There are some songs that are hidden so deep within the vault of my musical memories that I hardly remember then at all, that is, until I hear them again. Some of those songs hit a momentary rewind button and I find myself basking in the glimpse of a past life chapter, and often happily singing-a-long. Other songs unlock the vault and open the door a little too wide, letting loose a myriad of emotions that I am often ill prepared to meet up with, but they keep running towards me, regardless.
It was the start of my first Summer after High School. I was newly an “adult” in years and in the midst of that awkward stage of post-graduation and pre-college, and everything appeared to me as a fuzzy blur. Most days I had no idea where I was going, or who would be going with me. There was this boy…
And isn’t there always a boy, except in those instances that start with “there was this girl…”

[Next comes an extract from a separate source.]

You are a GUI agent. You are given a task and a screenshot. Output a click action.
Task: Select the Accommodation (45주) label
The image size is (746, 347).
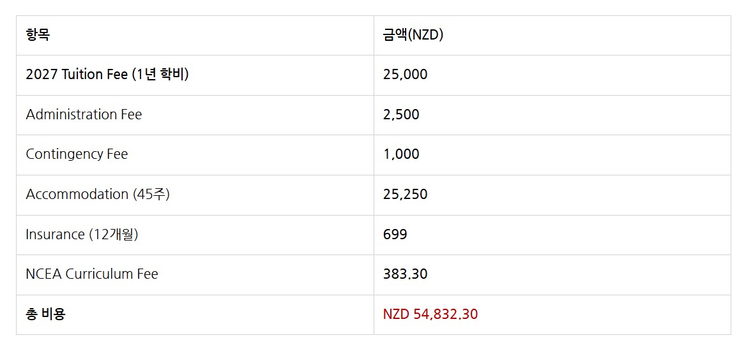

He was a friend of a family friend and he was a true unknown. He was just that much older to seem out of reach, with piercing blue eyes that seemed pulled from the movies, and a cocky kind of confidence of the Han Solo ilk. I was a goner immediately, and whenever he looked my way I could feel my face blush. Luckily the blush was only apparent to me as we were in the dark confines of a dive bar, the house lights turned down, watching said family friend’s son band do their best covers of Sex Pistols and Clash songs.
I sang along quietly as I knew all those songs by heart. He would later tell me he kept looking my way wondering why the girl with all the songs was not up there singing them with the band.
I had no idea how to flirt with a person of interest. For that matter, I had no idea how to determine whether a person of interest was interested, or flirting back at me. I did notice that he had a crooked smile that lifted up more on the left side of his mouth, that he smelled of Clove cigarettes and department store cologne, and that when he leaned in close to talk to me that first time I could feel that his tee shirt was becoming threadbare from too many spins in the washing machine. Those details, I breathed them in and held them close, hoping to save them for later to mull over while I lay in bed trying to sleep. They were kept so well that I can still bring them forward now, many years later, with the listen of a long-lost song.
He kissed me that same night. It was one of three very unexpected kisses I have received in my life, not my first kiss, but my first unexpected one. I replayed it in my head countless times, and like those tiny details about him, I can recall that kiss just as clear. I spent the rest of that Summer so in love with him, though most of what I felt was in vain. I did see him one other time, and shared my first truly passionate exchange of kisses ever. Our bodies were pressed so close together, my back against my bedroom door, his hands everywhere all at once. Heat and want and emotion all spinning in a humid swirl, and I was like Alice, falling, falling, falling, falling into him.
It was love at first kiss, and, like I said, I was truly a goner.